We spend most of our lives curating.

Not accumulating. Not merely achieving. Curating.

As scarcity loosens its grip, the human project shifts. When survival dominates, choice is narrow. You take what is available. You endure what is necessary. Judgment is muted by constraint.

But abundance changes the moral terrain.

In a world where information is infinite, where products arrive overnight, where cities offer endless rooms filled with faces and ideas, the constraint is no longer access. It is selection. Attention becomes the scarce resource. Proximity becomes power.
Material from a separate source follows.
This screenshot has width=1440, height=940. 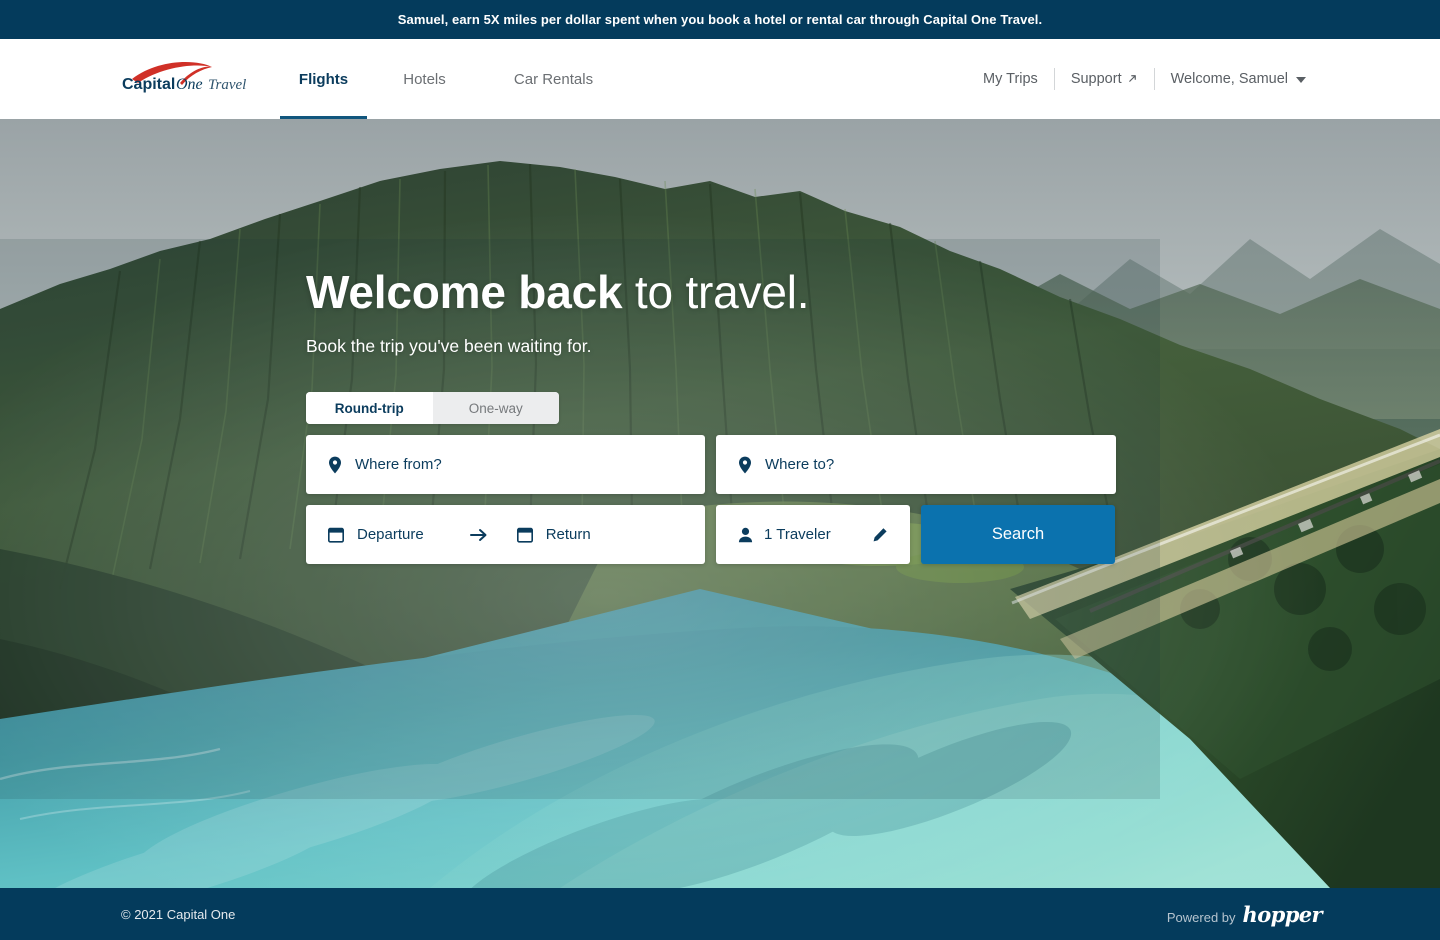 I want to click on hero-title-light: to travel., so click(x=716, y=292).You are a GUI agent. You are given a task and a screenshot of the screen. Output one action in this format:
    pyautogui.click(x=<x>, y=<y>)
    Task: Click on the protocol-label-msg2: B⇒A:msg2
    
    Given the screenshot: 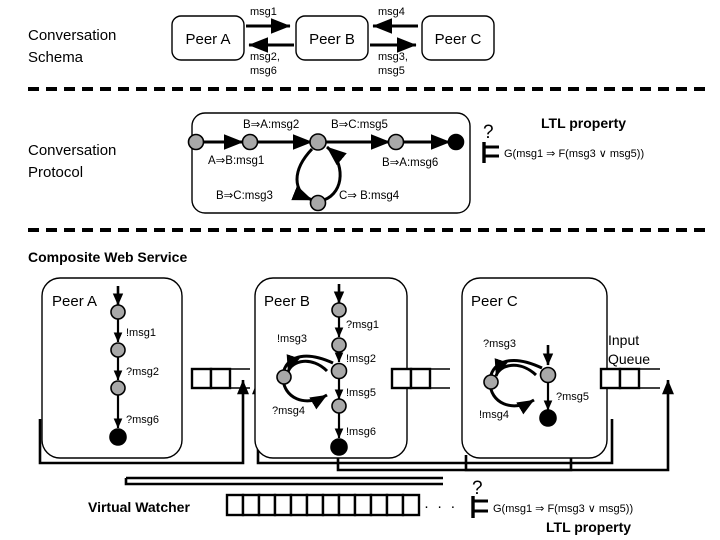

We curate people: collaborators, partners, friends. Each relationship is a declaration of standards. Whom you tolerate reveals as much as whom you admire. Over time, the average of your five closest relationships becomes not a cliché, but a structural law. You rise or erode toward the median of your circle.

We curate things: the books on the shelf, the objects on the desk, the tools we rely on. In abundance, objects are no longer utilities alone. They are signals of taste and discipline. To own less, but better, is to impose order on chaos. To accumulate indiscriminately is to reveal drift.

We curate experiences: what we read, what we watch, what we build, what we ignore. Algorithms may suggest, but we decide. Each "yes" silently buries a thousand alternatives. Each "no" sharpens identity.

And so, in abundance, curation becomes character.

You are judged not by what you could access, but by what you chose to keep close. Your inner circle. Your intellectual diet. Your aesthetic standards. Your tolerances.

In scarcity, circumstance explains you.

In abundance, selection defines you.